Two small black birds shoot up into the air from behind a wave, twisting around each other before disappearing again, temporarily hidden amongst the moving folds of the ocean’s surface. I look to see where they have gone but it’s impossible to find them. There’s so much movement out there, and the birds skim so close to the water you can only see them when they rise and are silhouetted against the sky.
Out of the corner of my eye I see a sparkle. Silver shapes skitter away on the surface, desperately trying to get away from us as we invade their wave. The flying fish are back! I’ve been surprised at how few we’ve seen over the last couple of months. There were loads on the first crossing from Mexico, along with dolphin and whales … but then almost no sea life on the open ocean until just a few days ago. This morning a small pod of dolphin came to say hello just after dawn, too.
The bigger flying fish seem solitary, powerful, confident, professional flyers, sometimes flying so far that they are too small to see before they disappear under the surface. The smaller ones scatter in panicked shoals as we approach, their immature wings and obvious lack of skill getting them over only one or two waves at best. Does a shoal of flying fish become a flock as soon as it takes to the air? For the impressive amount of time they manage to stay airborne, in the transition zone of moving wind and water, they seem as capable as any sea bird.
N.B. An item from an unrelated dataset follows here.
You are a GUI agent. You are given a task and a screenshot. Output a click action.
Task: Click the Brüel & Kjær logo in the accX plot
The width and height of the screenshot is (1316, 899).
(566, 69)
Navigating the rise and fall of the waves just millimetres off the surface, fish or bird – the big school of the sea has taught them the same flying lessons. Except where the bird ends its dance along the surface with a swoop into the air, as though it had just been catapulted into the sky, the fish just disappears into the face of the wave with a little explosive splash. Sometimes there are so many, it looks like a machine gun being fired into the sea. When the sea is rough, their blue and silver bodies are lost from view over a blue and silver ocean, only the re-entry detonations showing that they were ever there at all.
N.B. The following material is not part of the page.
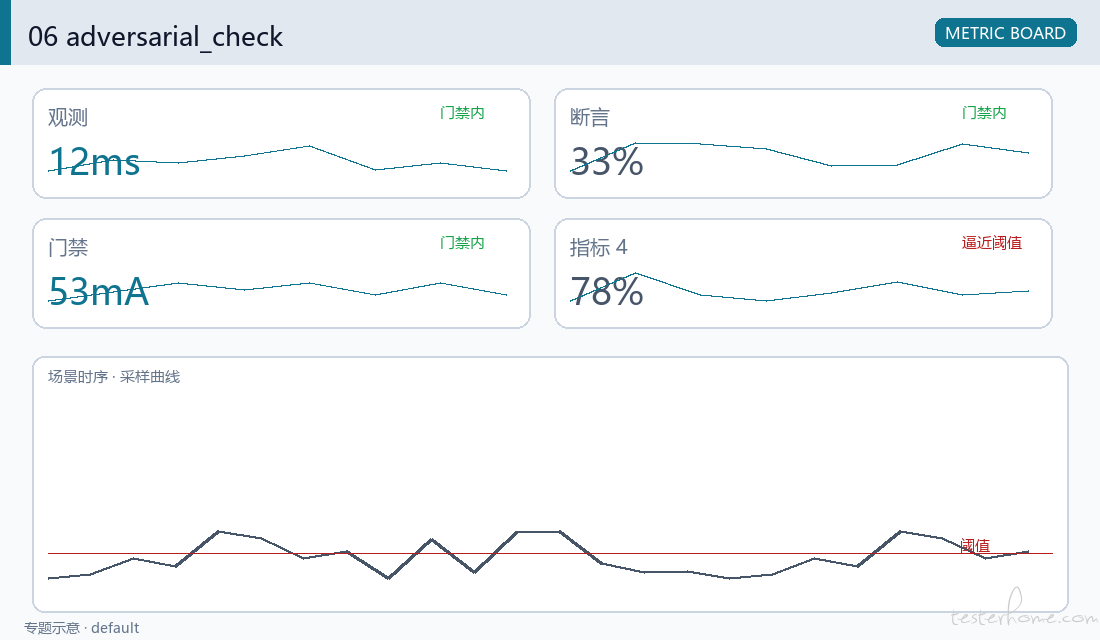
Task: Click the 06 adversarial_check page title
Action: pos(155,36)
They are amazing creatures, with huge see-through, spiny pectoral fins that act as wings, and a large lower rear fin which works as an engine to get them going. Flick flick flick, back and forth underneath them drawing lines in the sea for a few yards as they build up speed. The line stops and then swoooosh, they are in the air.
Fish becomes bird.
Sometimes, the flight ends too soon, at a distance the fish decides is not yet far enough away for comfort. Still skimming above the surface, his tail connects with the sea and flick-flick-flick, he’s off again. Sometimes he’ll make a sudden change of direction as soon as his engine touches down, his silver and blue body darting off across the waves for another fifty yards, going completely the opposite way. Amazing.
In the early hours of this morning I was lost in thought, mind wandering with the stars, enjoying the first peaceful night watch for a week. Then WHUMP! Something collided with the spray hood just behind my head. Then quiet again. Just the sound of the wind and the waves. I cautiously poked my head around the corner and a huge glistening flying fish lay stunned on the side deck, motionless. He was a monster – perhaps 30cm long, wedged between the diesel cans and a porthole. I dashed below for a camera and tried to snap a photo, just as the would-be kamikaze pilot came to his senses and started flapping about. His back was an incredible, almost iridescent blue, unlike the dark navy blue ones I sometimes find dead on the decks in the mornings. Do they change colour when they die, like mahi mahi, or perhaps there are different species? I opened out his wings to take a good look, amazed by the perfection of each spine and curve. The thick bullet shaped body was pure muscle, evolved over millions of years for explosive speed.
I was tempted to keep him for breakfast, but as he started to flap around more frantically, his mouth open gasping for water, I decided he was better off back in the sea.